Disekitar sungai Janeberang secara umum memperlihatkan topografi yang landai dengan kemiringan lereng 0 – 15° dengan kedalaman 0 – 20 m sepanjang 750 m ke arah laut. Perairan yang tepat berada di depan muara sungai Janeberang mempunyai kemiringan lereng 30 – 40° dengan kedalaman 0 – 20 m.
Penelitian mengenai tipe pasang surut dipesisir kota Makassar dilakukan di tiga tempat, yaitu di Pantai Tanjung Alam, Pantai Barombong dan di muara Sungai Jeneberang.
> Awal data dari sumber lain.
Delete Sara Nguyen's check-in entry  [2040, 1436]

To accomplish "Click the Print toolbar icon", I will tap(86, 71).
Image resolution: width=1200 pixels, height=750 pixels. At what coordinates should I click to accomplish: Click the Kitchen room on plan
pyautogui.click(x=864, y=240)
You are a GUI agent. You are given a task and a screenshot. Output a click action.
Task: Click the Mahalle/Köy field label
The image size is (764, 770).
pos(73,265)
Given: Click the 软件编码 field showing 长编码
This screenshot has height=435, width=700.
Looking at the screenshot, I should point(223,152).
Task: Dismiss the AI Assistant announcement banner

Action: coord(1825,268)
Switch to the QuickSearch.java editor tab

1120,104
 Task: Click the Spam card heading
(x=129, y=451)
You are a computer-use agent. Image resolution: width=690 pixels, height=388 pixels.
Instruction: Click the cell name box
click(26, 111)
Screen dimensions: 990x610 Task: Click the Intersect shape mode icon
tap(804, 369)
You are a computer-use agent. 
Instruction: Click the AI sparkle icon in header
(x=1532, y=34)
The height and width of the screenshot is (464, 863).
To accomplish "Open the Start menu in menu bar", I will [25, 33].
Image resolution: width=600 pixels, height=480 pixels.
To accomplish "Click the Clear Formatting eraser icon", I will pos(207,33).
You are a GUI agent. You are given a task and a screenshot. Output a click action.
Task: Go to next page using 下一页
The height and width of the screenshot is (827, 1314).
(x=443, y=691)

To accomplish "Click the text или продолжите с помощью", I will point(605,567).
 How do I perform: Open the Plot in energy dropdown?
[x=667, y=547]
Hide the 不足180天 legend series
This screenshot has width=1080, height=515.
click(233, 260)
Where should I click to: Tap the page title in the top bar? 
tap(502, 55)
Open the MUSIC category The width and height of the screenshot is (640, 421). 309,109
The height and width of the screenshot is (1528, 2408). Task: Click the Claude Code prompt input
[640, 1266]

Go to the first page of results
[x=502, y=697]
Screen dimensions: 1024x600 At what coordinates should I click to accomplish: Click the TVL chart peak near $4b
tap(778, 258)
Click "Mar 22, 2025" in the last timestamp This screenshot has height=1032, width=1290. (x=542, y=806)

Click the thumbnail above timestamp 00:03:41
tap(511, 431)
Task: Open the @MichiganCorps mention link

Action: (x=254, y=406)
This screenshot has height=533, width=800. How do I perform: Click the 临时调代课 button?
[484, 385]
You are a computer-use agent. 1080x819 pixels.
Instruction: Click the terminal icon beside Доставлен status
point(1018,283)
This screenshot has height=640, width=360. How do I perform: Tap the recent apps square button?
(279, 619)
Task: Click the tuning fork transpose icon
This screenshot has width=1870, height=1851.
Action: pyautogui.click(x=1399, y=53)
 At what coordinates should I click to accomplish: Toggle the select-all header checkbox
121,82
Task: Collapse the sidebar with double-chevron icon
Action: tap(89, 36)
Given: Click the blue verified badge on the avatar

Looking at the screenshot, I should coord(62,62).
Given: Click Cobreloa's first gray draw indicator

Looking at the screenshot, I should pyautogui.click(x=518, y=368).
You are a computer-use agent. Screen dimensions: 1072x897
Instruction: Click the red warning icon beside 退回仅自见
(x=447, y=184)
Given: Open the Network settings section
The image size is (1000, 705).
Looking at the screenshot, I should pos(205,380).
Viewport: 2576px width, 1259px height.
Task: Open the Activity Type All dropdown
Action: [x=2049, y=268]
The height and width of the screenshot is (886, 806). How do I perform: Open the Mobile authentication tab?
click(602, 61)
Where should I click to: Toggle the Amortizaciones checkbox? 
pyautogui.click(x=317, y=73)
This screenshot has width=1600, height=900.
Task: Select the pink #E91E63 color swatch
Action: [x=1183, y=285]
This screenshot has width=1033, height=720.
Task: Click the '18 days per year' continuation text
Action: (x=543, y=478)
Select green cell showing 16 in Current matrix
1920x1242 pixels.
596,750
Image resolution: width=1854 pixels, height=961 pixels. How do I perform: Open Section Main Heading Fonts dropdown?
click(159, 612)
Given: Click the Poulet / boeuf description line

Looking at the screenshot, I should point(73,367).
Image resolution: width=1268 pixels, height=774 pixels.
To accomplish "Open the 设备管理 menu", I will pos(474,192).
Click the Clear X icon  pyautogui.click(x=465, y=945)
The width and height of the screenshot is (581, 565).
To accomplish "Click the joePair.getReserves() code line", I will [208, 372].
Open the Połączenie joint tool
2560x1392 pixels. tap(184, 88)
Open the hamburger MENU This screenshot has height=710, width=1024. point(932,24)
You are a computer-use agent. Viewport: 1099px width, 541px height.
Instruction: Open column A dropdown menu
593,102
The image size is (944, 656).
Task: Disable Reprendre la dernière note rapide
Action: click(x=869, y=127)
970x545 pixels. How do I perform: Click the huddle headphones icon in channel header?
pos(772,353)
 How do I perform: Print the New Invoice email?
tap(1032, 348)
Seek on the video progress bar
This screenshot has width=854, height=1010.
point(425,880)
Tipe pasang surut di Pantai Tanjung Alam adalah campuran condong ke harian tunggal, dengan bentuk topografi dasar laut landai, pasang surut yang ditemukan di Pantai Barombong adalah tipe campuran mendekati semidiurnal dan juga dikategorikan sebagai pantai landai, sedangkan tipe pasang surut di muara Sungai Jeneberang yaitu tunggal.
Data meteorologi mengenai arah angin pembangkit ombak dan arus bertiup dari arah Barat Daya, Barat, Barat Laut dan Utara. Kecepatan angin yang dominan terjadi adalah 8,0 – 10,7 m/detik (64 %). Arus yang terjadi cenderung bergerak ke utara menyusur pantai. Kecepatan rerata arus permukaan 0,058 m/s. Kecepatan rerata arus estimasi 0,94 m/detik maksimum pada musim barat. Di pantai Tanjung Alam memiliki perairan tenang hingga berombak terukur 0,14 – 0,25 m dengan periode rata-rata 4,5 – 5,3 detik, hasil estimasi ombak menunjukkan bahwa tinggi ombak bervariasi antara 0,44 – 2,24 m dengan periode antara 2,57 – 6,67 detik dan maksimum pada musim barat. Adapun kecepatan arus di pulau Barrang Lompo serta perairan di sekitarnya berkisar antara 0,01 – 0,33 ± 0,05 m/detik.
Sebaran sedimen yang lain datang dari sungai Tallo dengan debit alir 143,07 liter/ detik. Kecepatan sedimentasi sungai Tallo yang bermuara di pelabuhan Paotere berkisar antara 29,6 hingga 76,1 cm dengan rata-rata kecepatan sedimentasi 52,85 cm/tahun. Lambatnya kecepatan aliran sungai Tallo dengan laju sedimentasi yang cukup tinggi, menimbulkan kecen-derungan mengalami perubahan alur membentuk meander. Ditambah dengan kondisi kemiringan yang landai (1/10.000) dan pasang surut air laut yang dapat menjalar hingga jarak 20 km, maka kecepatan sedimentasi seperti ini menjadi rawan bagi daerah pelabuhan Paotere, pemukiman termasuk Kawasan Industri Makassar.
Pada pantai Kota Makassar khusus-nya pantai Losari sudah didapati kandungan limbah yang berasal dari terurainya bahan-bahan organik yang berasal dari limbah rumah sakit, rumah tangga, perhotelan, dan pedagang kaki lima. Hal ini menurunkan kualitas air yang secara fisik ditandai dengan perubahan warna air laut dan bau yang tak sedap.
Pada kawasan pesisir pantai Kota Makassar, dapat diidentifikasikan tiga komponen ekosistem, yaitu ekosistem estuari, mangrove, dan terumbu karang.
Ekosistem estuari berada di muara sungai Janeberang dan aliran pasut. Sifat khas ekosistem ini adalah suatu ekosistem yang merupakan pertemuan dan pencampuran antara perairan air tawar dengan perairan laut. Sifat khas lainnya senantiasa berasosiasi dengan bentuk-bentuk lahan pesisir seperti delta, mangrove, dan lainnya. Dari kedua ekosistem estuari yang ada, yaitu estuari Janeberang lebih banyak dipengaruhi oleh suplai material sedimen dan air tawar, sedangkan pada saluran pasut Tallo, media ekosistemnya memanfaatkan hampir sepanjang saluran tersebut. Kawasan-kawasan genangan Tallo semakin menjauh dari muaranya dan semakin banyak ditumbuhi oleh vegetasi nipah hingga kawasan-kawasan pengaruhnya.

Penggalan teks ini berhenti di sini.